Chiamami Orlando
teatro dell’ambiguità
Il classico di Virginia Woolf portato in scena da Isabella Ragonese. Che racconta: "Per il mio personaggio androgino attraversare il confine tra i sessi e i ruoli è un’occasione di ironia e di libertà"
di Anna Bandettini (la Repubblica/D, 14.01.2012)
Tanto tempo fa si sapeva con certezza chi erano gli uomini e le donne: imperiosi, padroni e un po’ minacciosi gli uni, timide, segrete le altre. Poi che le cose stessero cambiando, verso identità mescolate, confuse, forse liberate, lo intuì, già un secolo fa, per bisogno d’amore, Virginia Woolf, scrittrice di classe e sregolatezza, dichiarandosi, attraverso un libro, alla poetessa Vita Sackville West con cui ebbe una civettuola relazione. Il libro è Orlando, non il più famoso di quelli della Woolf, ma forse la sua storia più conturbante, su un ragazzo che vive, sempre mantenendosi giovane, in secoli diversi, dal ’600 al ’900, e che un giorno si sveglia da uno dei suoi frequenti sonni trasformato in donna, pur continuando a mantenere memoria dell’identità maschile, Un androgino, con tutto il bagaglio di complesse evocazioni che si porta dietro.

************

**Obiettivo**
Riporta tutte le persone che l'articolo su Orlando menziona con nome e cognome.

************

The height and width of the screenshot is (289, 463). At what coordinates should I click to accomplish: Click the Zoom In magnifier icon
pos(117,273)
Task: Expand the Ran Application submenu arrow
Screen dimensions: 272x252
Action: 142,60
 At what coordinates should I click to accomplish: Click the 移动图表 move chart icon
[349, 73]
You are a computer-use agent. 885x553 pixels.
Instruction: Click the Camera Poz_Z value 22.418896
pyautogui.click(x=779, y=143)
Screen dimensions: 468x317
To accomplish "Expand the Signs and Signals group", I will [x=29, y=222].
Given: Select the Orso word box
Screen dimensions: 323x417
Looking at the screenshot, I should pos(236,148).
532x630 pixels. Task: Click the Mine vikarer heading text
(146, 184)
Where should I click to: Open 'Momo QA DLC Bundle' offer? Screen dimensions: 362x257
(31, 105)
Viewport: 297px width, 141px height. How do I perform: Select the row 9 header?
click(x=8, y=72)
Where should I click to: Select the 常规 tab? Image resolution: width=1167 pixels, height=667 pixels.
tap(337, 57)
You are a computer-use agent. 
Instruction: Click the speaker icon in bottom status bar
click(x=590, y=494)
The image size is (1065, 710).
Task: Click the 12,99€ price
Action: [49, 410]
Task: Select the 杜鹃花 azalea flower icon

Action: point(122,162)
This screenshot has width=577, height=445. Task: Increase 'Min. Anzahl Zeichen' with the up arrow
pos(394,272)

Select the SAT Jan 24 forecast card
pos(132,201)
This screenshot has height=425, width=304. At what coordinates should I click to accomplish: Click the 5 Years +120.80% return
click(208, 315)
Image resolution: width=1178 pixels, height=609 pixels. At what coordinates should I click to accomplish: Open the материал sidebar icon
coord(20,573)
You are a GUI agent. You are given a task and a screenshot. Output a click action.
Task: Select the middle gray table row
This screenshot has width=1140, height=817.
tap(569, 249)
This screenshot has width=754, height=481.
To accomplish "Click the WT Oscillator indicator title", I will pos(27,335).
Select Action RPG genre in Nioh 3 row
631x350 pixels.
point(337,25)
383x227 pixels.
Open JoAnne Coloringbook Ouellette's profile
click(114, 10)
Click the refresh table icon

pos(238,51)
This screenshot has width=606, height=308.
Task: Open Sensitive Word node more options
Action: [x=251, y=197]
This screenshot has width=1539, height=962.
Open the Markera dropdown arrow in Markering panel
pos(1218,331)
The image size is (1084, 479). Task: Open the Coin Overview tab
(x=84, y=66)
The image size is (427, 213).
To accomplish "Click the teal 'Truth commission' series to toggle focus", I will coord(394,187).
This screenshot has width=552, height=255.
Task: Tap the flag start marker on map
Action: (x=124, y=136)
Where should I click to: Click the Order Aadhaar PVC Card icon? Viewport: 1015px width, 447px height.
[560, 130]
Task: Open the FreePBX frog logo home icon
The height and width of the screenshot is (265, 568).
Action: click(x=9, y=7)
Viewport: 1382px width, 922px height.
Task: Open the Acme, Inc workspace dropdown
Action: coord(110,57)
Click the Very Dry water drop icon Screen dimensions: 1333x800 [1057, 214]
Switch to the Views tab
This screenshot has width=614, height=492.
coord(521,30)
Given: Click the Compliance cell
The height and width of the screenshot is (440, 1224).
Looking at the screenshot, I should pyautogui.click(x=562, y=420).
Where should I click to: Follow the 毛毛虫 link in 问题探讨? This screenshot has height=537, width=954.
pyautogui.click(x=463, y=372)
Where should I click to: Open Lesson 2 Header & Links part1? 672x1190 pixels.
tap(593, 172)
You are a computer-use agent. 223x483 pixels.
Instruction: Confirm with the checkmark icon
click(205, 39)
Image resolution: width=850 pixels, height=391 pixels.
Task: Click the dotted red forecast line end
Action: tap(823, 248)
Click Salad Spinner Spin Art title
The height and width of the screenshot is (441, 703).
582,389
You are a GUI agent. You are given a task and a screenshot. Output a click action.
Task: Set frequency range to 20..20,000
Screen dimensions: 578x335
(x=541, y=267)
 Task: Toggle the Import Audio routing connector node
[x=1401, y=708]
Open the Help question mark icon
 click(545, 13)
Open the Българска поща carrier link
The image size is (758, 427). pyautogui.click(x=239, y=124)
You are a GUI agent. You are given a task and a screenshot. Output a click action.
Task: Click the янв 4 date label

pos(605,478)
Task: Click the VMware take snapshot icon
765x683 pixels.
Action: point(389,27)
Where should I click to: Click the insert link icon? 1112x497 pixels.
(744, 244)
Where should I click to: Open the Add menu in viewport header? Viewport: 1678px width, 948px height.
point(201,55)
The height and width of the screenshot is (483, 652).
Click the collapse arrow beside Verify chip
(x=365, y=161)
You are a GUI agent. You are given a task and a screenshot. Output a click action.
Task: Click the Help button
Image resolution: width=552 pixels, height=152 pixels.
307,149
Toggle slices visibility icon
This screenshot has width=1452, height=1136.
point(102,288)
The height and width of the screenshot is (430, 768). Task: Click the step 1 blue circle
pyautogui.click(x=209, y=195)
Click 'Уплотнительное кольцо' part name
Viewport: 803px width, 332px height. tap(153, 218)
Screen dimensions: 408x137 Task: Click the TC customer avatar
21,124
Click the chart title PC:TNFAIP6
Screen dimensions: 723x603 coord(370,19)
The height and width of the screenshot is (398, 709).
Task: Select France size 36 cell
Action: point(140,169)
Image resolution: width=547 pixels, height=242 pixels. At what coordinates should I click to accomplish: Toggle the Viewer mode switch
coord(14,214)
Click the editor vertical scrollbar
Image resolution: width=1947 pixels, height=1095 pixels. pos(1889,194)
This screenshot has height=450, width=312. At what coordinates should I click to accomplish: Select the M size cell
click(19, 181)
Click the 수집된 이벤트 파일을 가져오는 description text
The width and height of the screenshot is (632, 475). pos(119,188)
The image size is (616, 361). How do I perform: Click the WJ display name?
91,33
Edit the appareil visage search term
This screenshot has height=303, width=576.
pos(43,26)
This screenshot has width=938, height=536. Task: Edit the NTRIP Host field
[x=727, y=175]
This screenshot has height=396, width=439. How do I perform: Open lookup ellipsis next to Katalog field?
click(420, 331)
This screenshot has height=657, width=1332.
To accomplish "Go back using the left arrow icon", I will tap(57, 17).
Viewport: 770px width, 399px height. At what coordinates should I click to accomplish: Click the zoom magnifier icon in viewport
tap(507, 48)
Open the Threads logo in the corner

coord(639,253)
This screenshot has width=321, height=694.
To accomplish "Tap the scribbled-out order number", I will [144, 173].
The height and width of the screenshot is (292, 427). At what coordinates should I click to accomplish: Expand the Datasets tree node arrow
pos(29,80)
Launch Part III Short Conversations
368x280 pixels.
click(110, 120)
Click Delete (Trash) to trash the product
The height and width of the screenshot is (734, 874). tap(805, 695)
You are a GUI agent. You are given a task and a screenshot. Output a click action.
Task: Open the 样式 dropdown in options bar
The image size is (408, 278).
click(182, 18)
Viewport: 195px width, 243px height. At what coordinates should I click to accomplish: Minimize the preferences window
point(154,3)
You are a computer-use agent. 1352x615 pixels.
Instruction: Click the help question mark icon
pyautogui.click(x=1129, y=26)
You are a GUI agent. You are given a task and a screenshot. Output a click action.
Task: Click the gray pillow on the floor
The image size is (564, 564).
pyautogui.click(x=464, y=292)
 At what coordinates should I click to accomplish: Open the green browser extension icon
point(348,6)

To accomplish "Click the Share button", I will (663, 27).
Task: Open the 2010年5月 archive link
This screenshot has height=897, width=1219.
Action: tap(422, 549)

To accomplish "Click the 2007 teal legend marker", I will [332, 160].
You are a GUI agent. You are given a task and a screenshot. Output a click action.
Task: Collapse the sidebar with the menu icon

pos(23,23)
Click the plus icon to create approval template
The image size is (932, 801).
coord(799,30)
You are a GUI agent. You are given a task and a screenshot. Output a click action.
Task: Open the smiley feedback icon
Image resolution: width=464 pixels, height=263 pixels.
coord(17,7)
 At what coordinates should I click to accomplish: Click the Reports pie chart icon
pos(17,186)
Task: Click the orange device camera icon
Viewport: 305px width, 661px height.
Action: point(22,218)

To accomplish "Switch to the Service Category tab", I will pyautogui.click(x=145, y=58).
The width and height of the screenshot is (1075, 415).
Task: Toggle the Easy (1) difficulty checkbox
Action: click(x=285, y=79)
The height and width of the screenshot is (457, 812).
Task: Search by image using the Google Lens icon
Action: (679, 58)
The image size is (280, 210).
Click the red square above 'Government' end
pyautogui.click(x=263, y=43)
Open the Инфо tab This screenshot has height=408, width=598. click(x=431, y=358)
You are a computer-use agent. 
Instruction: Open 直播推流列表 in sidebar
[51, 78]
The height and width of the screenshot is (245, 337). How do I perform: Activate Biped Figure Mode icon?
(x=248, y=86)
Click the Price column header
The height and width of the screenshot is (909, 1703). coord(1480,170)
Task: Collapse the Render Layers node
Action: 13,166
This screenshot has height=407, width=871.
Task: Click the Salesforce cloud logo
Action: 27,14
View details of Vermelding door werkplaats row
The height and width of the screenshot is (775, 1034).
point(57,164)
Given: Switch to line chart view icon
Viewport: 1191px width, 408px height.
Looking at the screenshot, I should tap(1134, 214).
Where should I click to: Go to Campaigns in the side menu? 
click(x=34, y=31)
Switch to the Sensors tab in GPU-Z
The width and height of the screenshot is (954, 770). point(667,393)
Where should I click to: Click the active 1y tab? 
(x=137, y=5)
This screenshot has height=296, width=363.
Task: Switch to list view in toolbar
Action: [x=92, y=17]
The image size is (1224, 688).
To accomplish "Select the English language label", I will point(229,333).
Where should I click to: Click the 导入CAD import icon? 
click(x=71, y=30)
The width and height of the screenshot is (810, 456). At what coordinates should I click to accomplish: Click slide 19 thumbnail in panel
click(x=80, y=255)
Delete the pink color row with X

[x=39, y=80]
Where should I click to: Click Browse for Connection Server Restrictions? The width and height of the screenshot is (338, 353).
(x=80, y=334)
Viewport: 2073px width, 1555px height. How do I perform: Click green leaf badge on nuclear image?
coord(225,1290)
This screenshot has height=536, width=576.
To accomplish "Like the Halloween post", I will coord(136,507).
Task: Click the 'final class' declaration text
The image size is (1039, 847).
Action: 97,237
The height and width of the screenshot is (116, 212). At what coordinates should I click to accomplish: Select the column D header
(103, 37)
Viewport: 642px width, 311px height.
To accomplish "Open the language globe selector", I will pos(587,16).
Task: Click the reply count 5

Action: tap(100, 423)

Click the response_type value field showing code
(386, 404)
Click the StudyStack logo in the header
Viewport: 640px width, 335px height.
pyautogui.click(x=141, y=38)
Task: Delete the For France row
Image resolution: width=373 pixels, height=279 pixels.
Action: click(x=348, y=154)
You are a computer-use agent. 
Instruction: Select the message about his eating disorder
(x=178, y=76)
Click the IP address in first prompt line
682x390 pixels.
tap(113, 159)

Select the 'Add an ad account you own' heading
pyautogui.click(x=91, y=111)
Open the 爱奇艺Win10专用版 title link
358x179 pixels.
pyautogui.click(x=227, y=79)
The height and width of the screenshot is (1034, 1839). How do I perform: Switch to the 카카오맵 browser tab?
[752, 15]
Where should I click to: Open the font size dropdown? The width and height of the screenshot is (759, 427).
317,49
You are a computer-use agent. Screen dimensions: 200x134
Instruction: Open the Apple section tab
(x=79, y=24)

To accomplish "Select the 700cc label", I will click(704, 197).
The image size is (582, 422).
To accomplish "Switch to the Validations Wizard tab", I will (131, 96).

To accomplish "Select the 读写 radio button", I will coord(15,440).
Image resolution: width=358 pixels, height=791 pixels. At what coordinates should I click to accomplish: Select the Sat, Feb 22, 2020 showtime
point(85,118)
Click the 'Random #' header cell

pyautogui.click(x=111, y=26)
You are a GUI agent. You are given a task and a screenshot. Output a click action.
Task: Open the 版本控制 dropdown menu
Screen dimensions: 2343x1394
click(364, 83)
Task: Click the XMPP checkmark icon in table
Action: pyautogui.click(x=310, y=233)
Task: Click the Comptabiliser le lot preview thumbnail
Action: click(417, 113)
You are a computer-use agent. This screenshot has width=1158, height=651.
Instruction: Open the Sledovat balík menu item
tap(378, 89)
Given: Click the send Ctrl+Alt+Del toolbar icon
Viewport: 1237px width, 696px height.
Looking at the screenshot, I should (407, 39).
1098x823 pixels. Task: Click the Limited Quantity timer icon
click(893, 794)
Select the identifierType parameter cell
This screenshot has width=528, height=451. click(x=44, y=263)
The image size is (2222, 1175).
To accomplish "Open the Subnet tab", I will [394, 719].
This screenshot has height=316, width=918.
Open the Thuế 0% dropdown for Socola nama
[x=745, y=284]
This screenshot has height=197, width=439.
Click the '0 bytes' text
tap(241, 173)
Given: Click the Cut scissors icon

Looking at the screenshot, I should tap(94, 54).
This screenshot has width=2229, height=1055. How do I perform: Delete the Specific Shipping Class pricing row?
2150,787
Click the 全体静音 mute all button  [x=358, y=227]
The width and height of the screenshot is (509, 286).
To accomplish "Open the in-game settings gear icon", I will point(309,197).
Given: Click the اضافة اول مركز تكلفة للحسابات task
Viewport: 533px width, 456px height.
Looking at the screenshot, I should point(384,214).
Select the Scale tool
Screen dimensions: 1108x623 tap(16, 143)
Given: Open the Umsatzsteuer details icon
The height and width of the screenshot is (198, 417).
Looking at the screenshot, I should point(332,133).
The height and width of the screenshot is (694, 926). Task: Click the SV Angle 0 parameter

************

**Soluzione**
Isabella Ragonese, Virginia Woolf, Anna Bandettini, Vita Sackville West